- _Records to process_
════════════════

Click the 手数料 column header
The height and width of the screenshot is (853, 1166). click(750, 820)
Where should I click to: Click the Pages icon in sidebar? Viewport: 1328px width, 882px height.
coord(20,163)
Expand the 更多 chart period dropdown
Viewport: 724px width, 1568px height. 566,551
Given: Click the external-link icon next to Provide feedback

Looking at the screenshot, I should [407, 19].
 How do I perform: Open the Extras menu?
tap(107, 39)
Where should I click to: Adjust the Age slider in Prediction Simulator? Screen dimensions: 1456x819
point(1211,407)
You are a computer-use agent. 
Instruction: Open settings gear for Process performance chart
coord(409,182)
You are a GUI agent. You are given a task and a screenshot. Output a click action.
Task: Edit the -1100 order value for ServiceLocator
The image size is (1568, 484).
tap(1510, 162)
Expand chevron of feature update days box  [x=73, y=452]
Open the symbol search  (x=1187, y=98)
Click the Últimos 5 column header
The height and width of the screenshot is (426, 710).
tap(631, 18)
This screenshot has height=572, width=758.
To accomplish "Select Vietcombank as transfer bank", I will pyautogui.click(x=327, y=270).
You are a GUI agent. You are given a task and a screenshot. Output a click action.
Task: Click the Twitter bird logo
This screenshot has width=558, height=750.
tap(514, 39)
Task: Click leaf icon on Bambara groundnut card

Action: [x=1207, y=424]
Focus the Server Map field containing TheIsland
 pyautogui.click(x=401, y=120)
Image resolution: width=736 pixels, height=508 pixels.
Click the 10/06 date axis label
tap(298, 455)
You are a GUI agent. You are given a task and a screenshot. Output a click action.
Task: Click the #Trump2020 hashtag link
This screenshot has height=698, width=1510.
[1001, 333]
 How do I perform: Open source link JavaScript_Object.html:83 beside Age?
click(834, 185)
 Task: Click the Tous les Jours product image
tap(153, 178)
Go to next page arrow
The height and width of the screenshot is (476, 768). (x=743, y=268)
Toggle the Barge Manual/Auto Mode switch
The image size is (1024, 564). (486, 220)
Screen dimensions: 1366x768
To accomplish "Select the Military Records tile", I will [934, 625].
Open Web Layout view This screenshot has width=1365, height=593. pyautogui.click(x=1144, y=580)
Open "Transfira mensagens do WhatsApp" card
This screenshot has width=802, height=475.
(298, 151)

════════════════

- _Work required_
Only the lines from the one with "Open the symbol" to the end of the entries above belong in your answer. Retype them exactly.

- _Task result_
Open the symbol search  (x=1187, y=98)
Click the Últimos 5 column header
The height and width of the screenshot is (426, 710).
tap(631, 18)
This screenshot has height=572, width=758.
To accomplish "Select Vietcombank as transfer bank", I will pyautogui.click(x=327, y=270).
You are a GUI agent. You are given a task and a screenshot. Output a click action.
Task: Click the Twitter bird logo
This screenshot has width=558, height=750.
tap(514, 39)
Task: Click leaf icon on Bambara groundnut card

Action: [x=1207, y=424]
Focus the Server Map field containing TheIsland
 pyautogui.click(x=401, y=120)
Image resolution: width=736 pixels, height=508 pixels.
Click the 10/06 date axis label
tap(298, 455)
You are a GUI agent. You are given a task and a screenshot. Output a click action.
Task: Click the #Trump2020 hashtag link
This screenshot has height=698, width=1510.
[1001, 333]
 How do I perform: Open source link JavaScript_Object.html:83 beside Age?
click(834, 185)
 Task: Click the Tous les Jours product image
tap(153, 178)
Go to next page arrow
The height and width of the screenshot is (476, 768). (x=743, y=268)
Toggle the Barge Manual/Auto Mode switch
The image size is (1024, 564). (486, 220)
Screen dimensions: 1366x768
To accomplish "Select the Military Records tile", I will [934, 625].
Open Web Layout view This screenshot has width=1365, height=593. pyautogui.click(x=1144, y=580)
Open "Transfira mensagens do WhatsApp" card
This screenshot has width=802, height=475.
(298, 151)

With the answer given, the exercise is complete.